* **REQUIREMENT**
A complete copy of the entries, exactly as written, is the expected result.

* **RECORDED DATA**
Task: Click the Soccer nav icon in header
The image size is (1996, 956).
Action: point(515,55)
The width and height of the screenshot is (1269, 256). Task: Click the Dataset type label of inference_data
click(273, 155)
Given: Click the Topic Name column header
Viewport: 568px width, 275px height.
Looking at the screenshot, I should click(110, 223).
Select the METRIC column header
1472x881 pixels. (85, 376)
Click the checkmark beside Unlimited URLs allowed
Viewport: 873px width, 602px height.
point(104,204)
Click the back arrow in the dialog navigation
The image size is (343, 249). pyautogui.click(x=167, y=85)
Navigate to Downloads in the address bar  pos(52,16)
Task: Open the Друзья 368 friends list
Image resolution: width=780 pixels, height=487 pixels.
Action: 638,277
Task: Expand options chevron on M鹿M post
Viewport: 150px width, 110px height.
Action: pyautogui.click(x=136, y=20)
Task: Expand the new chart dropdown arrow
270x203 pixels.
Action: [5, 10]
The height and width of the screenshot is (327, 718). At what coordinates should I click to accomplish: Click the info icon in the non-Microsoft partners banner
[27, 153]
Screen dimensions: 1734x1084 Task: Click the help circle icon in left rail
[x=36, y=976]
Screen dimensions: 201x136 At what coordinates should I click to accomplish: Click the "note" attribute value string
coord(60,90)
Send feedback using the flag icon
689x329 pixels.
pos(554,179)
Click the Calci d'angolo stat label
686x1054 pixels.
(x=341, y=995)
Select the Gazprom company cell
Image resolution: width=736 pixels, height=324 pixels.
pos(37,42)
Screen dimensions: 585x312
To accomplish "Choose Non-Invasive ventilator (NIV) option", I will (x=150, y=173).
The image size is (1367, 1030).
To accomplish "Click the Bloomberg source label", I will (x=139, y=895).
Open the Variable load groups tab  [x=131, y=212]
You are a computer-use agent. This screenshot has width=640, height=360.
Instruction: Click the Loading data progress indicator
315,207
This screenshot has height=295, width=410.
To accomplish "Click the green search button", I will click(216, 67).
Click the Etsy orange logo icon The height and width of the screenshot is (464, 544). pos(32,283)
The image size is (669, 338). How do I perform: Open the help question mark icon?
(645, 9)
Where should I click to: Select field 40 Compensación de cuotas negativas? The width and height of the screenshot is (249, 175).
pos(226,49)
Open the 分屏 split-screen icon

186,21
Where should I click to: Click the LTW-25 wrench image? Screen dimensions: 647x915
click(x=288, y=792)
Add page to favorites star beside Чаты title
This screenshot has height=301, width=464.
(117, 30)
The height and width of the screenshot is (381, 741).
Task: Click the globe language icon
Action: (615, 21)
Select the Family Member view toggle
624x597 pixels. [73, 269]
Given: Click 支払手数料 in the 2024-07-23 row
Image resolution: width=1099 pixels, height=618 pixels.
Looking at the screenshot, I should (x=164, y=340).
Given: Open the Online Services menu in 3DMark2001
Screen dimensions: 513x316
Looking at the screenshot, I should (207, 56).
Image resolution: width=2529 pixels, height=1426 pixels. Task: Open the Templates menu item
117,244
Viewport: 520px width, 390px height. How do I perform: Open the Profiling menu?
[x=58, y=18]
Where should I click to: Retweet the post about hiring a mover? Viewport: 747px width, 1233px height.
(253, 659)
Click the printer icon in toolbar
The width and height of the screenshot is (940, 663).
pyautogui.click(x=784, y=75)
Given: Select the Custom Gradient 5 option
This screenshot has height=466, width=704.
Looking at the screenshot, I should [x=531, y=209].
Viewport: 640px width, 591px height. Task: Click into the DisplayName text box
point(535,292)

* **SOLUTION TO THIS PROBLEM**
Task: Click the Soccer nav icon in header
The image size is (1996, 956).
Action: point(515,55)
The width and height of the screenshot is (1269, 256). Task: Click the Dataset type label of inference_data
click(273, 155)
Given: Click the Topic Name column header
Viewport: 568px width, 275px height.
Looking at the screenshot, I should click(110, 223).
Select the METRIC column header
1472x881 pixels. (85, 376)
Click the checkmark beside Unlimited URLs allowed
Viewport: 873px width, 602px height.
point(104,204)
Click the back arrow in the dialog navigation
The image size is (343, 249). pyautogui.click(x=167, y=85)
Navigate to Downloads in the address bar  pos(52,16)
Task: Open the Друзья 368 friends list
Image resolution: width=780 pixels, height=487 pixels.
Action: 638,277
Task: Expand options chevron on M鹿M post
Viewport: 150px width, 110px height.
Action: pyautogui.click(x=136, y=20)
Task: Expand the new chart dropdown arrow
270x203 pixels.
Action: [5, 10]
The height and width of the screenshot is (327, 718). At what coordinates should I click to accomplish: Click the info icon in the non-Microsoft partners banner
[27, 153]
Screen dimensions: 1734x1084 Task: Click the help circle icon in left rail
[x=36, y=976]
Screen dimensions: 201x136 At what coordinates should I click to accomplish: Click the "note" attribute value string
coord(60,90)
Send feedback using the flag icon
689x329 pixels.
pos(554,179)
Click the Calci d'angolo stat label
686x1054 pixels.
(x=341, y=995)
Select the Gazprom company cell
Image resolution: width=736 pixels, height=324 pixels.
pos(37,42)
Screen dimensions: 585x312
To accomplish "Choose Non-Invasive ventilator (NIV) option", I will (x=150, y=173).
The image size is (1367, 1030).
To accomplish "Click the Bloomberg source label", I will (x=139, y=895).
Open the Variable load groups tab  [x=131, y=212]
You are a computer-use agent. This screenshot has width=640, height=360.
Instruction: Click the Loading data progress indicator
315,207
This screenshot has height=295, width=410.
To accomplish "Click the green search button", I will click(216, 67).
Click the Etsy orange logo icon The height and width of the screenshot is (464, 544). pos(32,283)
The image size is (669, 338). How do I perform: Open the help question mark icon?
(645, 9)
Where should I click to: Select field 40 Compensación de cuotas negativas? The width and height of the screenshot is (249, 175).
pos(226,49)
Open the 分屏 split-screen icon

186,21
Where should I click to: Click the LTW-25 wrench image? Screen dimensions: 647x915
click(x=288, y=792)
Add page to favorites star beside Чаты title
This screenshot has height=301, width=464.
(117, 30)
The height and width of the screenshot is (381, 741).
Task: Click the globe language icon
Action: (615, 21)
Select the Family Member view toggle
624x597 pixels. [73, 269]
Given: Click 支払手数料 in the 2024-07-23 row
Image resolution: width=1099 pixels, height=618 pixels.
Looking at the screenshot, I should (x=164, y=340).
Given: Open the Online Services menu in 3DMark2001
Screen dimensions: 513x316
Looking at the screenshot, I should (207, 56).
Image resolution: width=2529 pixels, height=1426 pixels. Task: Open the Templates menu item
117,244
Viewport: 520px width, 390px height. How do I perform: Open the Profiling menu?
[x=58, y=18]
Where should I click to: Retweet the post about hiring a mover? Viewport: 747px width, 1233px height.
(253, 659)
Click the printer icon in toolbar
The width and height of the screenshot is (940, 663).
pyautogui.click(x=784, y=75)
Given: Select the Custom Gradient 5 option
This screenshot has height=466, width=704.
Looking at the screenshot, I should [x=531, y=209].
Viewport: 640px width, 591px height. Task: Click into the DisplayName text box
point(535,292)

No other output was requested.